La carte mentale est une représentation spatiale qui fait état de ces interrelations entre l’individu et l’espace tel que ce dernier l’appréhende. Dans la façon de représenter l’espace, la géolocalisation est encore souvent envisagée dans le cadre d’un espace-étendu déjà là. Cette convergence vers la carte géographique est-elle la seule méthode de géolocalisation possible ? Ne nourrit-elle pas l'idée que l'espace géographique n'est qu'un support (de pratiques quotidiennes comme de pratiques scientifiques) plutôt qu'un cadre (au sens de Goffman, 1991) du fait que ce « déjà-là » (id.) ne permet pas toujours de le penser comme une construction ? Peut-on imaginer des systèmes d’information « sociologiques » ou « psychologiques » dans lesquels la (géo)localisation ne soit pas systématiquement rabattue vers la carte topographique pour analyser les représentations de l'espace des personnes ?

Si ces représentations sont progressivement envisagées comme des constructions sociales, les méthodes de réalisation et de restitution sont rarement collectives (Ramadier, ib.).

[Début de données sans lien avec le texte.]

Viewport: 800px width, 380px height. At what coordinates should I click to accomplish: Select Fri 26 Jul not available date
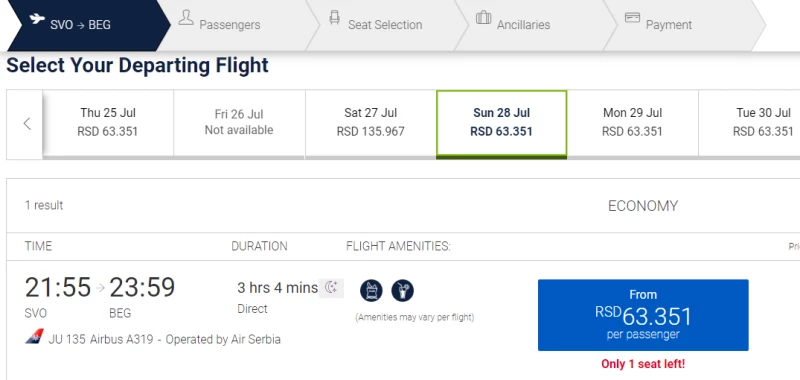coord(239,122)

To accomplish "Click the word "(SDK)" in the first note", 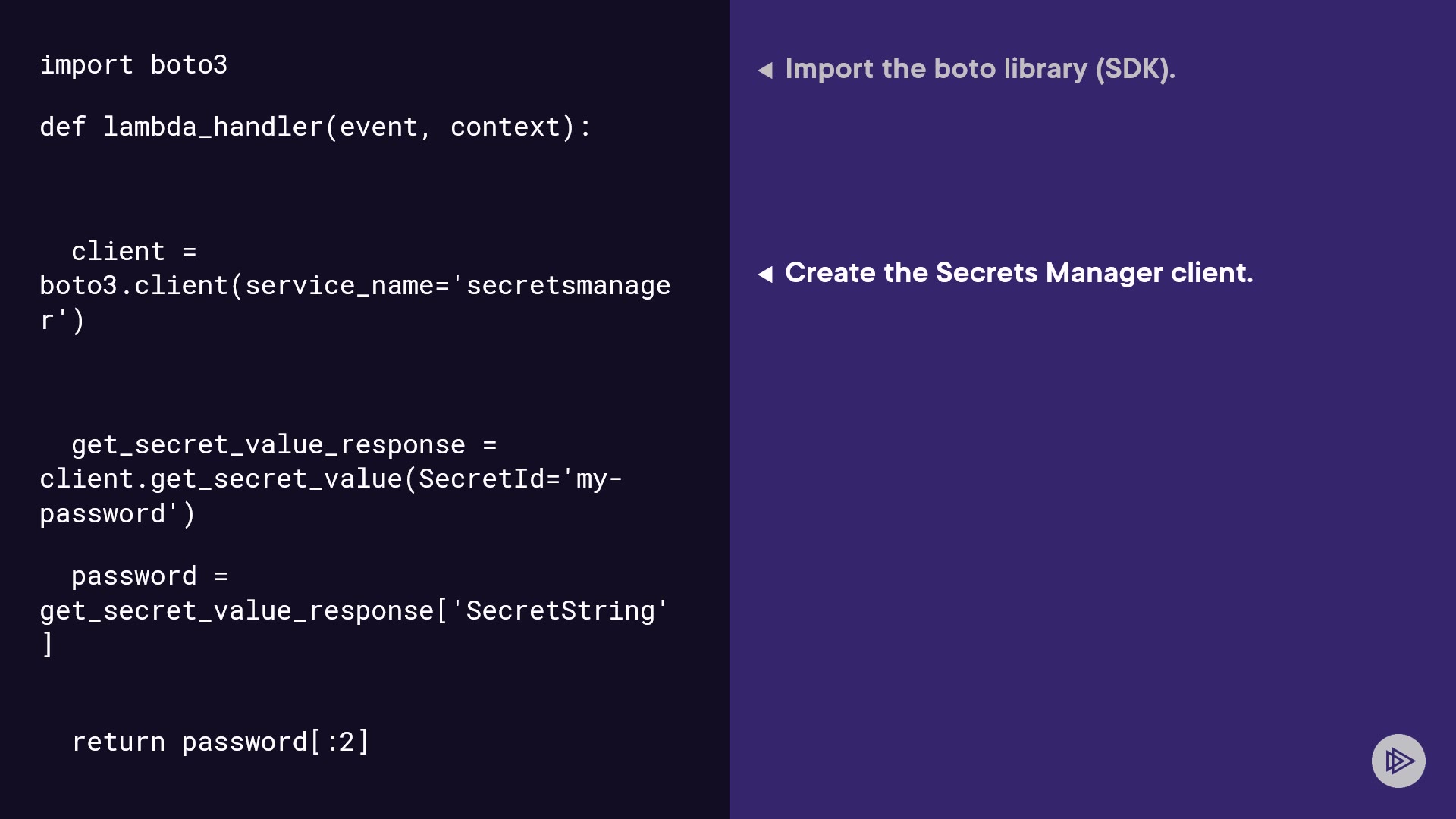I will [x=1134, y=69].
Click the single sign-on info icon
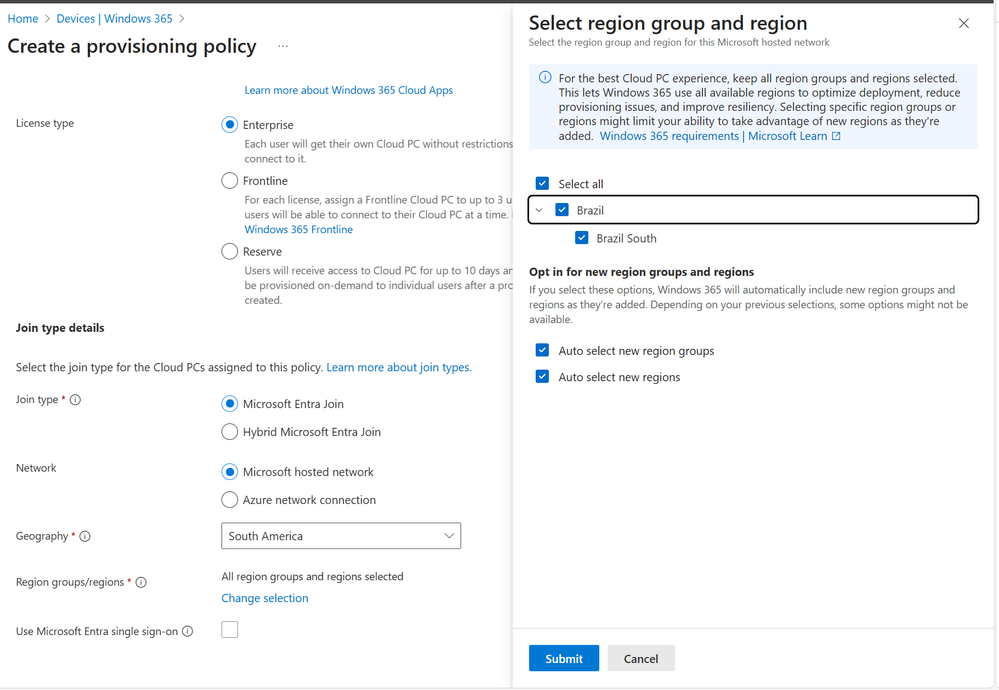The width and height of the screenshot is (999, 690). click(187, 632)
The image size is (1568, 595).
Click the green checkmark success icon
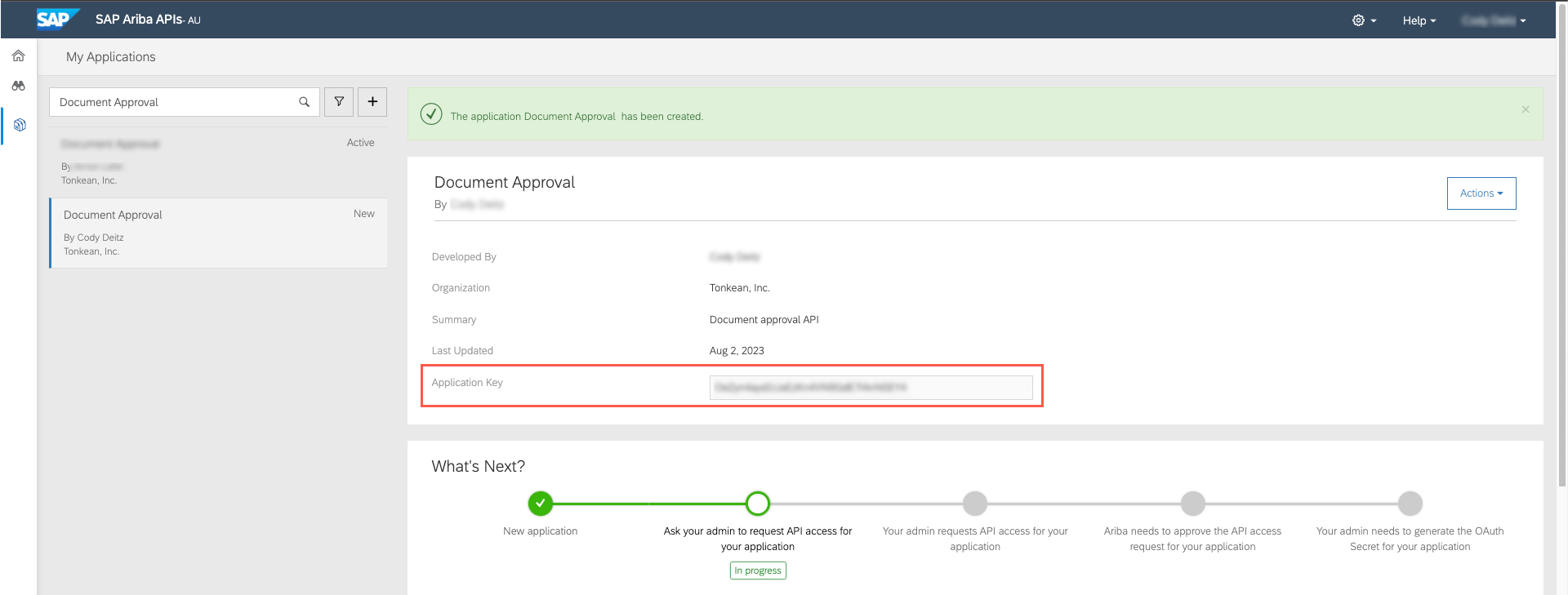click(431, 114)
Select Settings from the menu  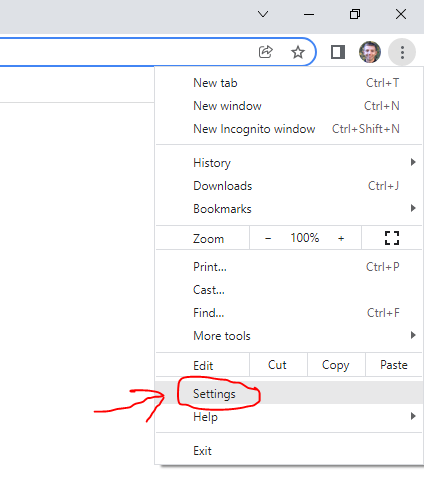[x=289, y=394]
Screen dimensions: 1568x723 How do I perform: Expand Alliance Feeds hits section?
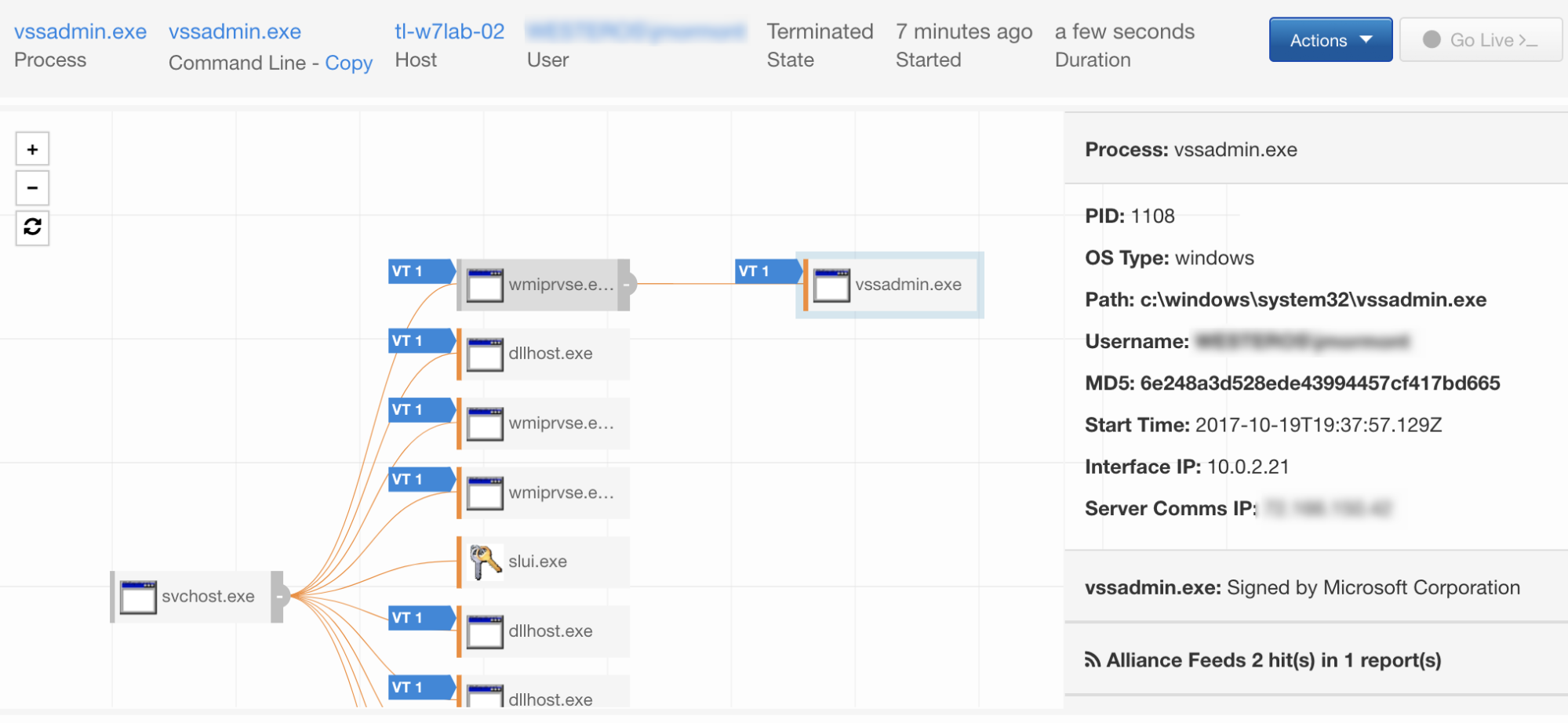pos(1273,660)
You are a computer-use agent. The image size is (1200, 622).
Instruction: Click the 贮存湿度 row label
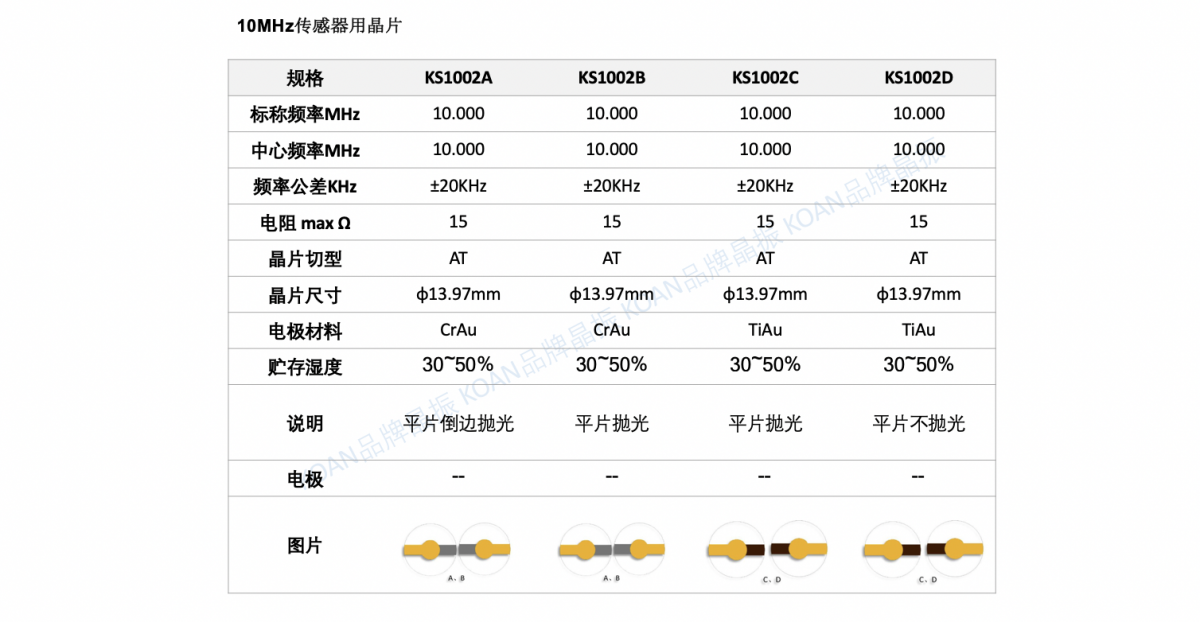[305, 367]
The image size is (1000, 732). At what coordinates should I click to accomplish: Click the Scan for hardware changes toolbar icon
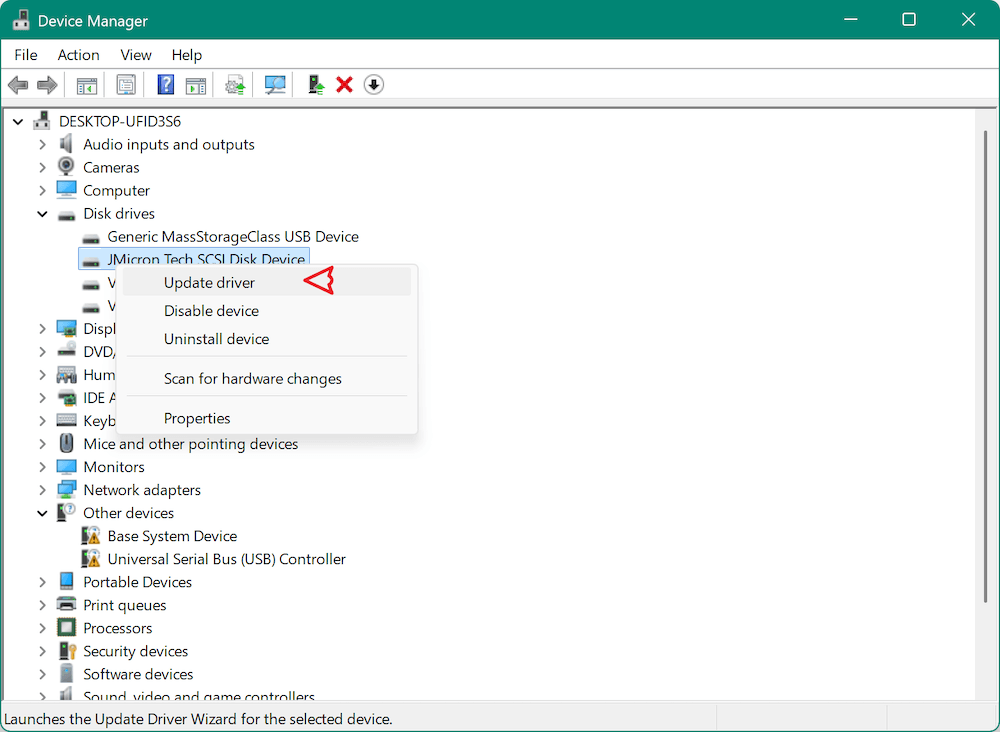pyautogui.click(x=275, y=84)
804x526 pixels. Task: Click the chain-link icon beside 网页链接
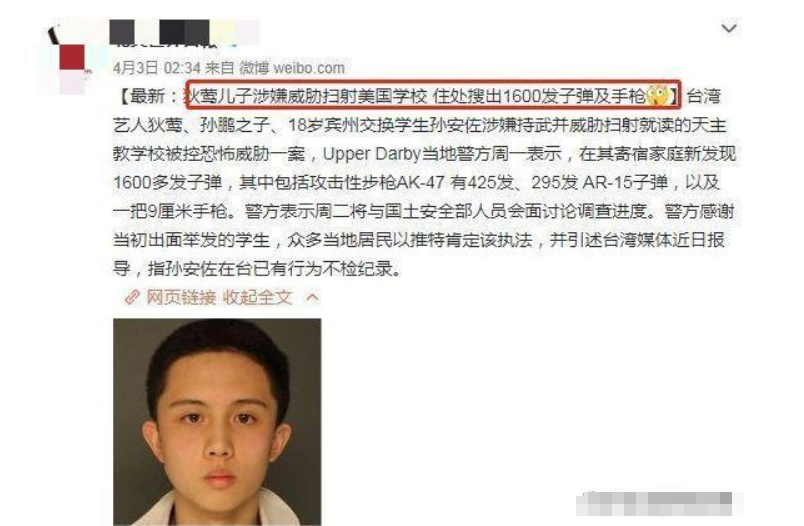click(132, 297)
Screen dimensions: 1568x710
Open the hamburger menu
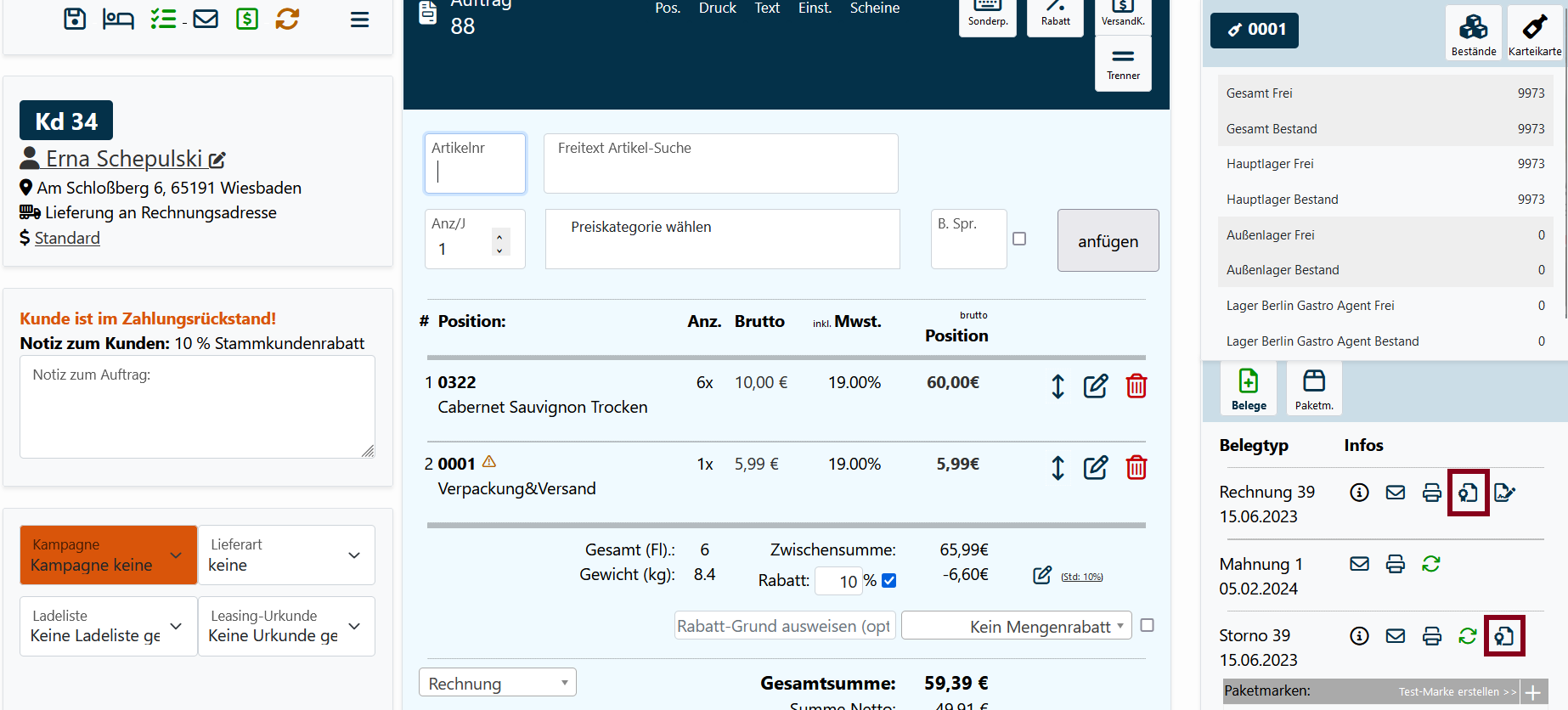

Dans de nombreux exemples, l’espace est lié principalement aux ressentis individuels (cartes sensibles, affectives) – avec l’aspect subjectif que cela implique. D’où la difficulté d’accéder à des représentations collectives. Verguet (2007) propose d’aborder l’aspect collectif de la représentation en termes de partage et de plus en plus de propositions d’analyse tentent effectivement de s’ouvrir vers des procédures plus collectives. Ces journées de Cartotête seront l’occasion d’évoquer ces méthodes d'analyse qui peuvent contribuer à comparer les représentations spatiales entre elles – de sorte à les envisager d'emblée comme des constructions (sociales) – ou identifier des procédures permettant de construire plus directement des représentations collectives (Dernat, Bronner & al., 2018).

A ce titre, l’usage du numérique, tel qu’il a été notamment capté par la géographie, ouvre donc de nouvelles perspectives. Les informations sont parfois directement inscrites par les usagers, produisant une carte participative et évolutive enrichie par une communauté d’individus qui interagissent sur un même support, avec un intérêt réel dans la recherche-action. Les systèmes d’information géographique (SIG) démultiplient les possibilités de recueil et de traitement de l’information pour décrire les interrelations à l’espace, évaluer les distances, accessibilités, voisinages, centralités... En enrichissant l’information (individuellement ou collectivement) par les affects des populations, leurs ressentis, leurs occupations, leurs représentations sociales, etc., on accroît la diversité et l’intérêt des représentations cartographiques (lieux symboliques, lieux d’ancrage) : Roadmapping[1] ; carte du bruit ressenti à Venise[2] ; projet collaboratif MAPPA (Marchabilité pour les personnes âgées) en 2014 à Montréal ; carte sensible interactive du Grand Paris[3], 2015 ; représentation d’une journée type des américains[4] ; carte des émotions (Muis, 2016)… On relève également des approches artistiques : à l’aide de support numérique ou de maquettes, quelques artistes ont tenté des recompositions de l’espace en jouant avec la topologie des lieux (Armelle Caron, « Les villes rangées[5] » ; Expositions « The Live Creature » à la Kunsthalle de Mulhouse, 2018...).